Beginning with the line that holds "Given: Open the Jul 21 step entry", copy each line to the end of the records exactly, except the pictures.

START RECORDS FOR THIS EXERCISE

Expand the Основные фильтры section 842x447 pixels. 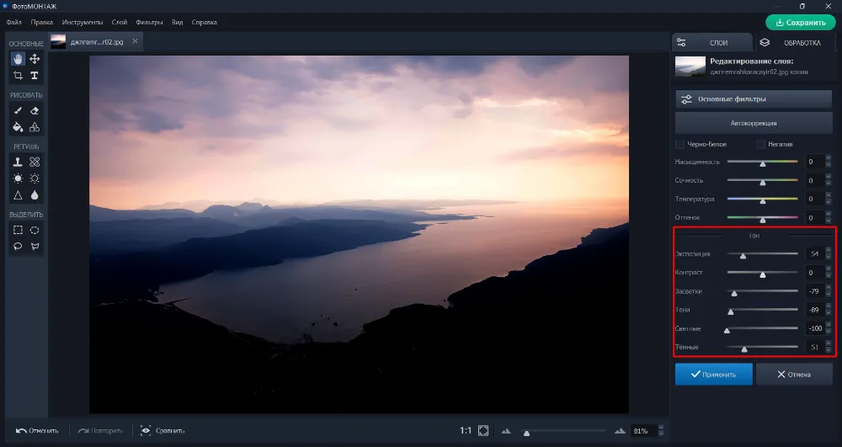[754, 99]
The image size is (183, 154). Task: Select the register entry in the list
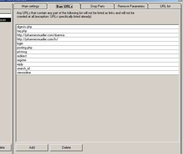(97, 60)
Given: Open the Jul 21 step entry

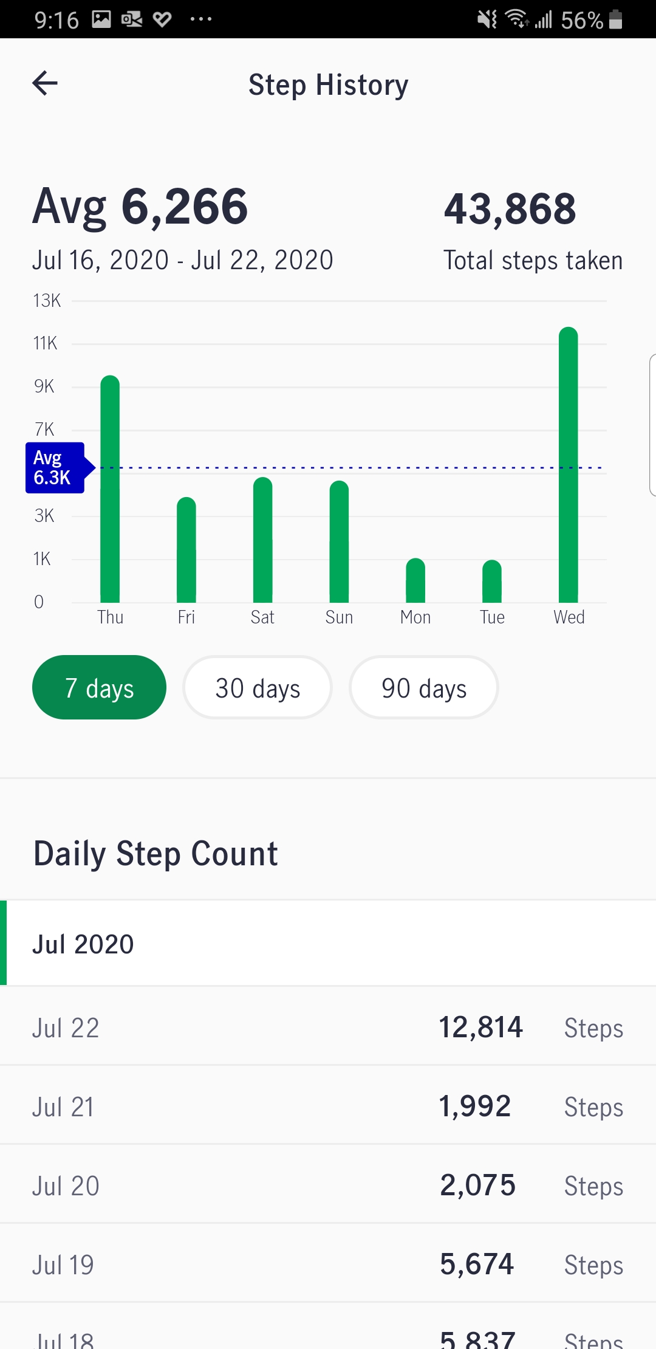Looking at the screenshot, I should click(328, 1105).
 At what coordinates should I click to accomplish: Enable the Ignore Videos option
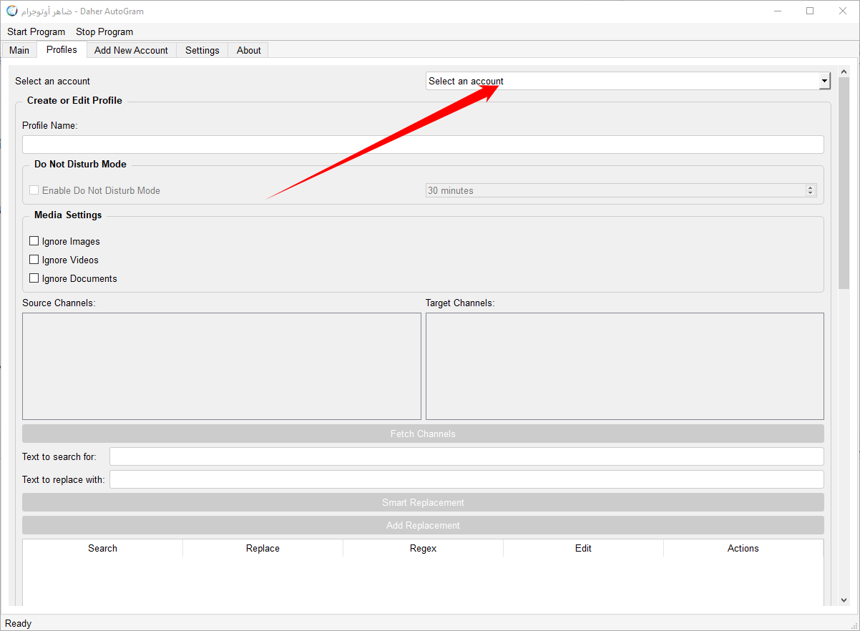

END RECORDS FOR THIS EXERCISE

ANSWER BOX:
Given: Open the Jul 21 step entry

Looking at the screenshot, I should click(328, 1105).
 At what coordinates should I click to accomplish: Enable the Ignore Videos option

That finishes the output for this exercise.